▸ **TASK TO COMPLETE**: Say how many lines of the data contain "height", and nothing more.

▸ **Collected data**:
>>>

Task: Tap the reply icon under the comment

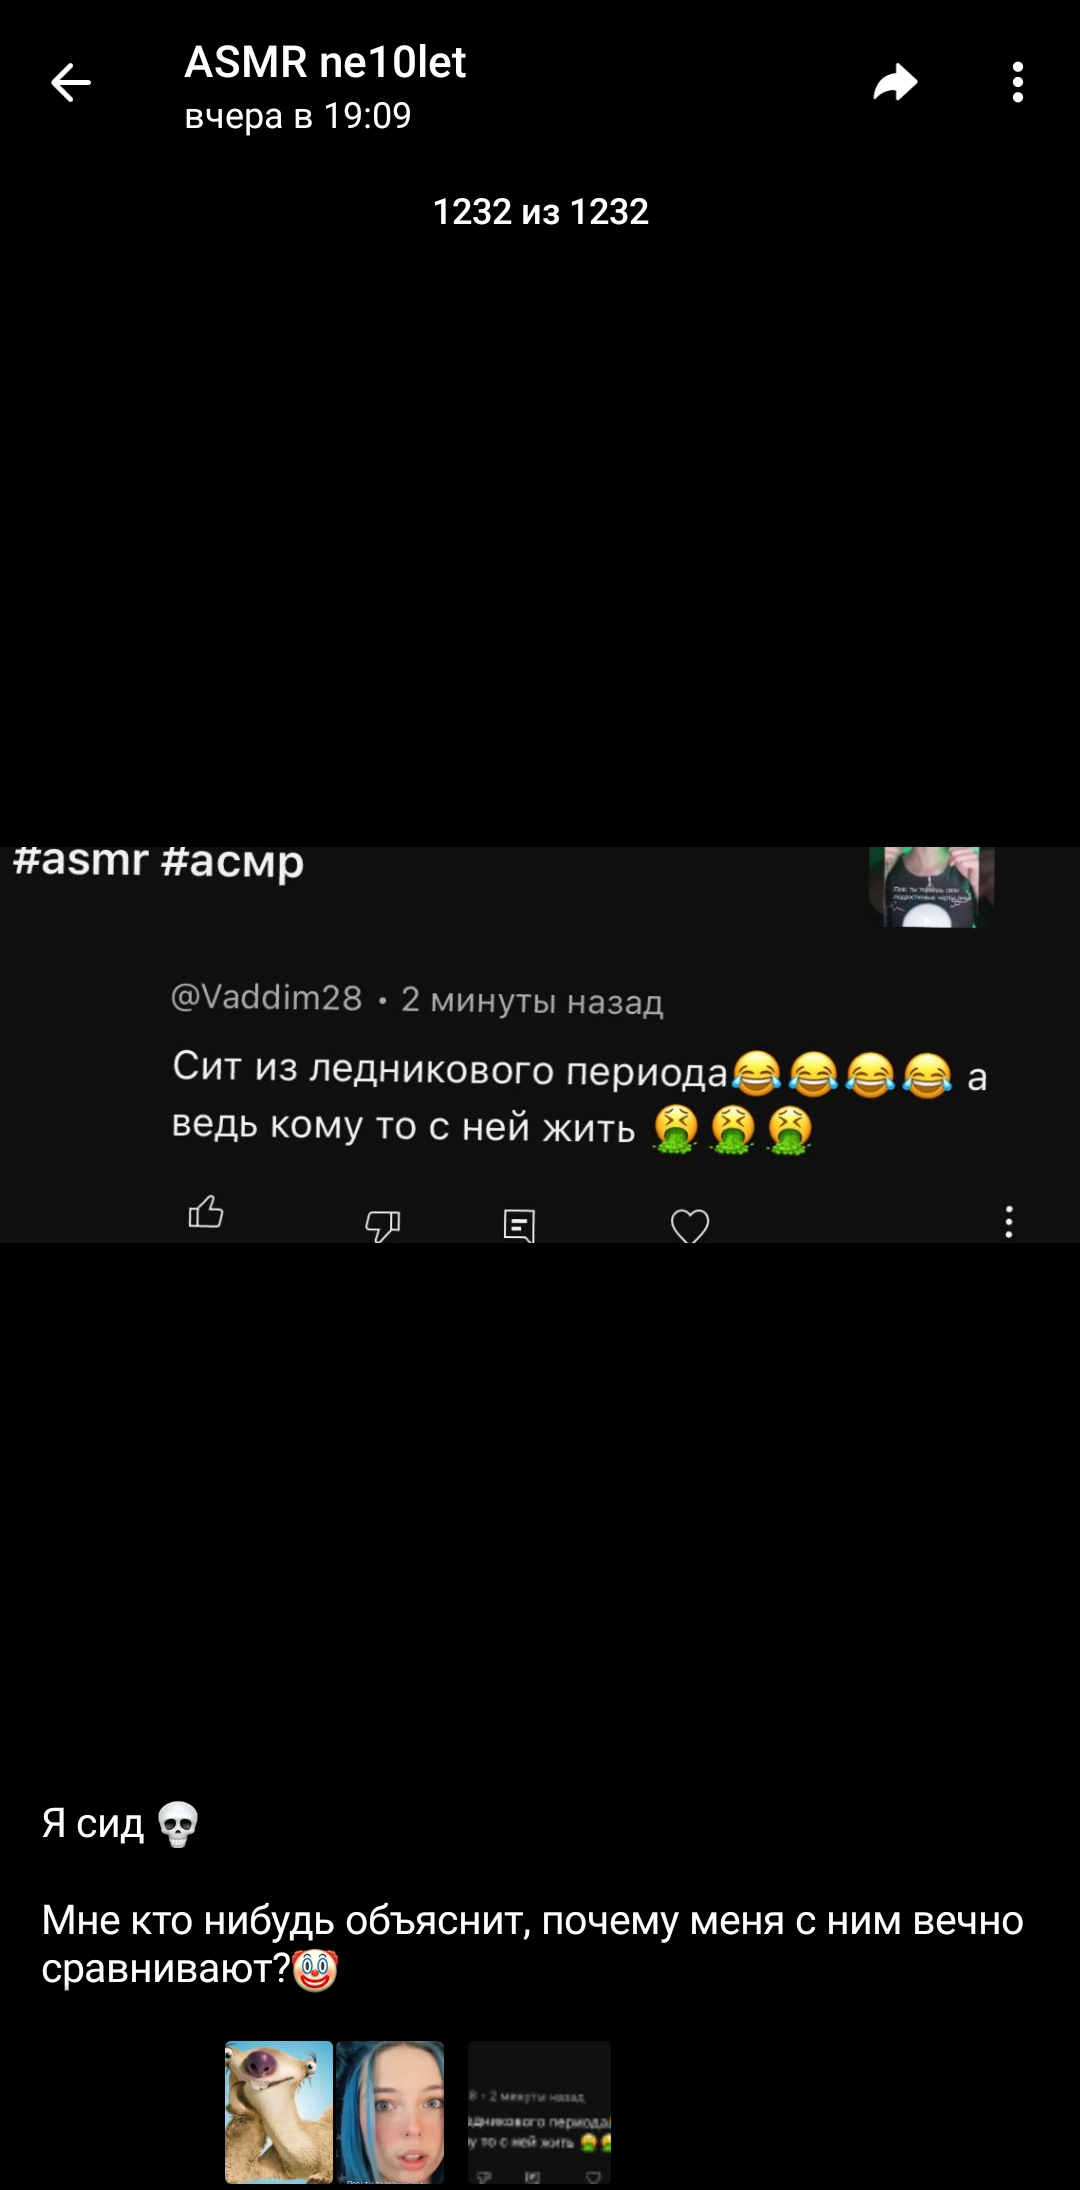Action: (x=519, y=1224)
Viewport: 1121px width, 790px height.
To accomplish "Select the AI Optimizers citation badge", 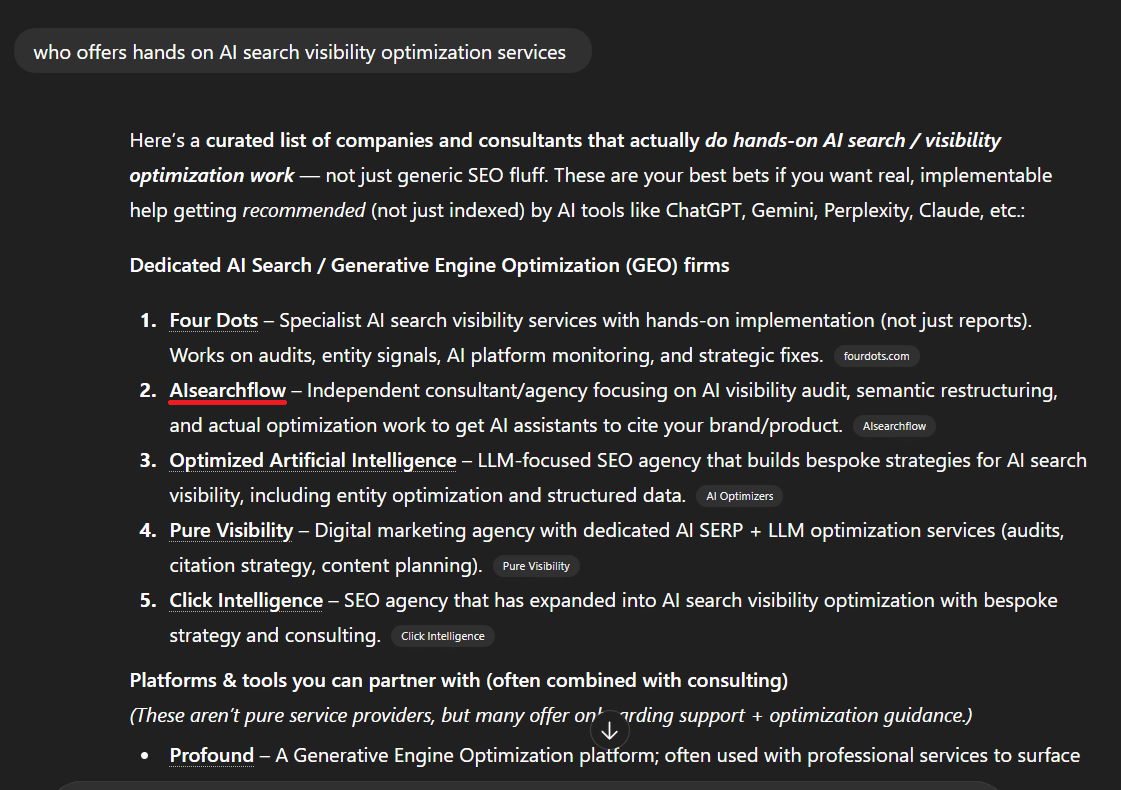I will coord(739,495).
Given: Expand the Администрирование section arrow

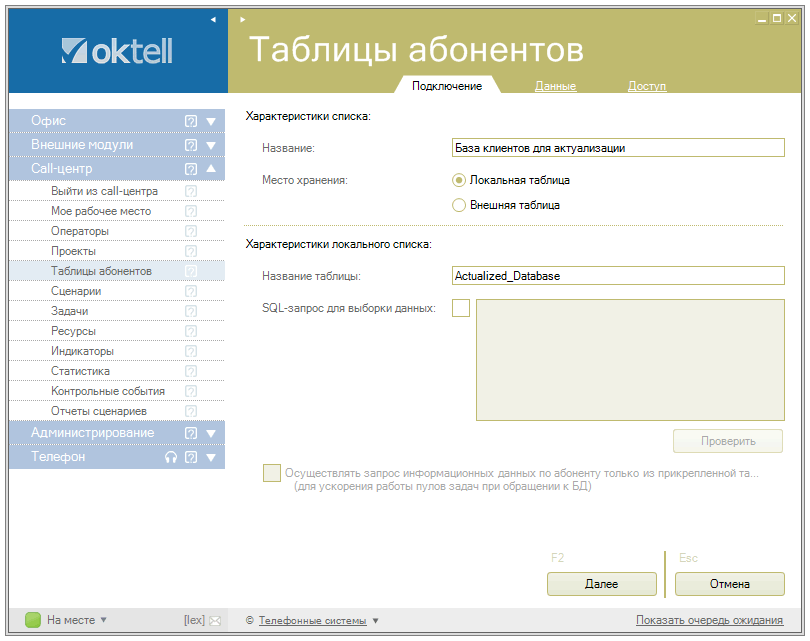Looking at the screenshot, I should (211, 433).
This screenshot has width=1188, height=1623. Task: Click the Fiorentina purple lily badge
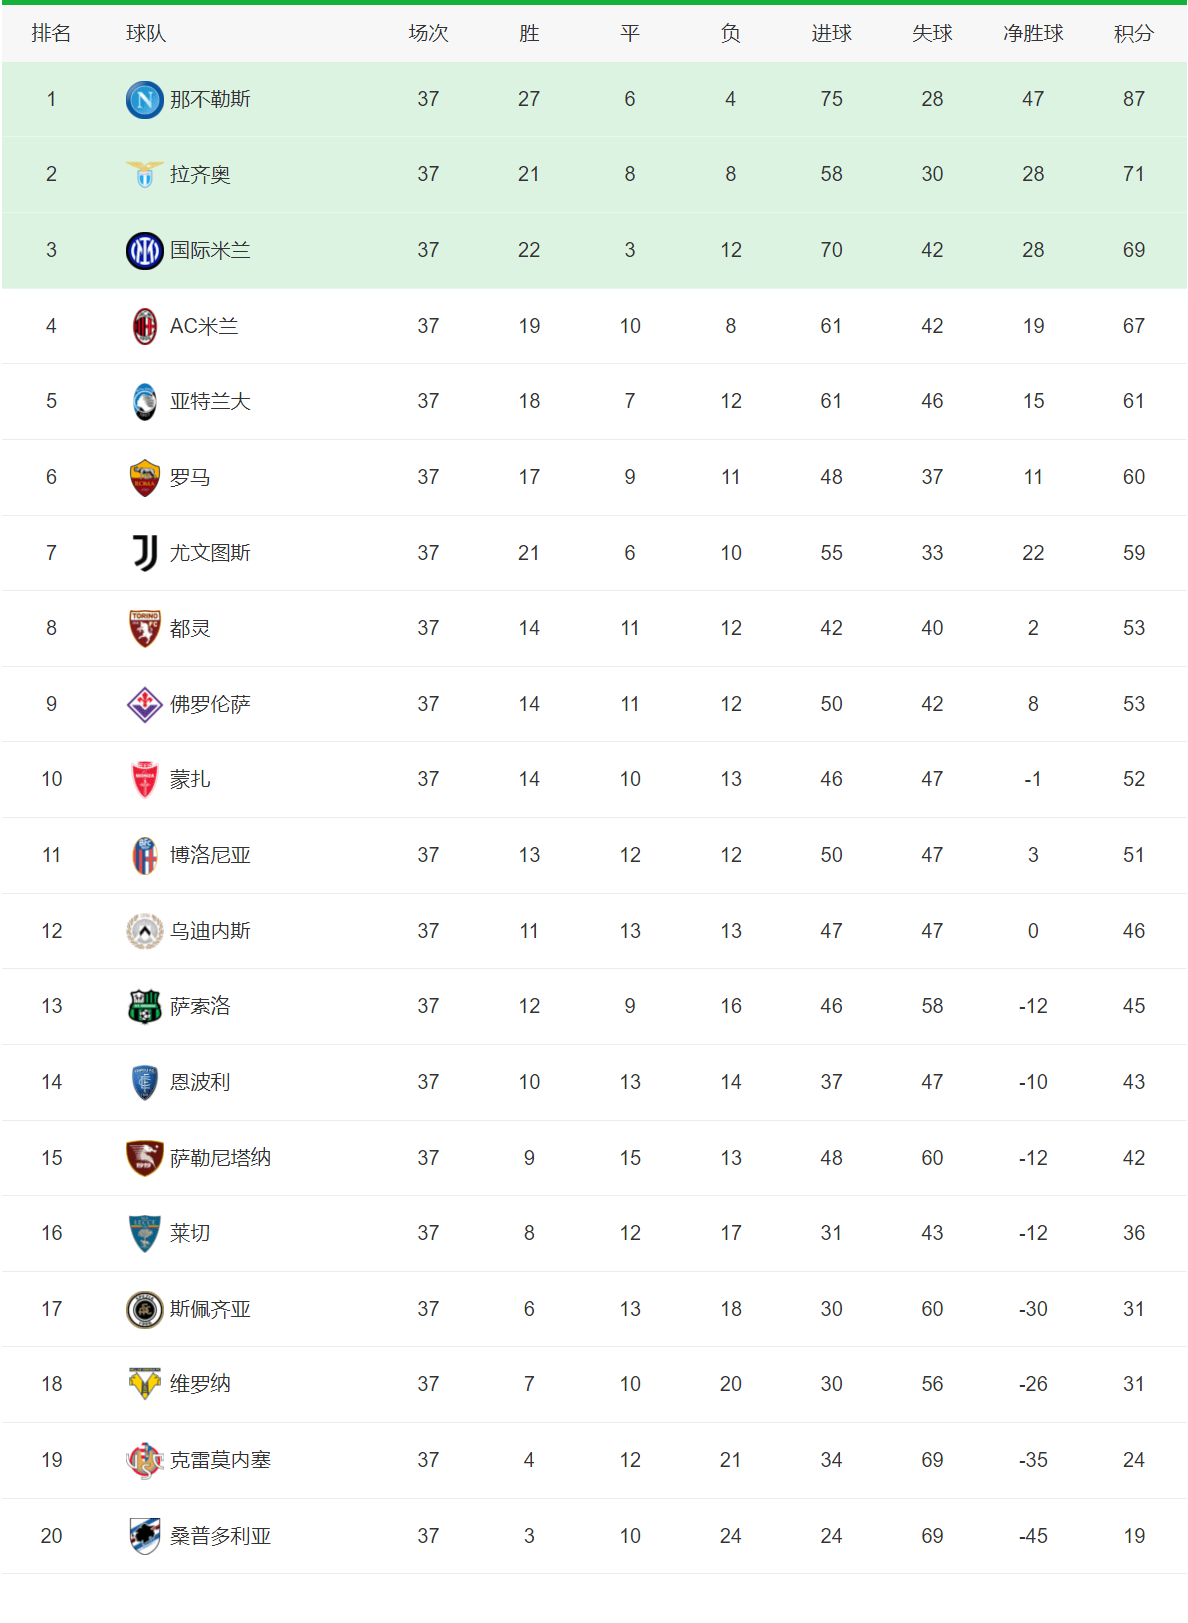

<<<

▸ **OUTPUT BELOW**: 2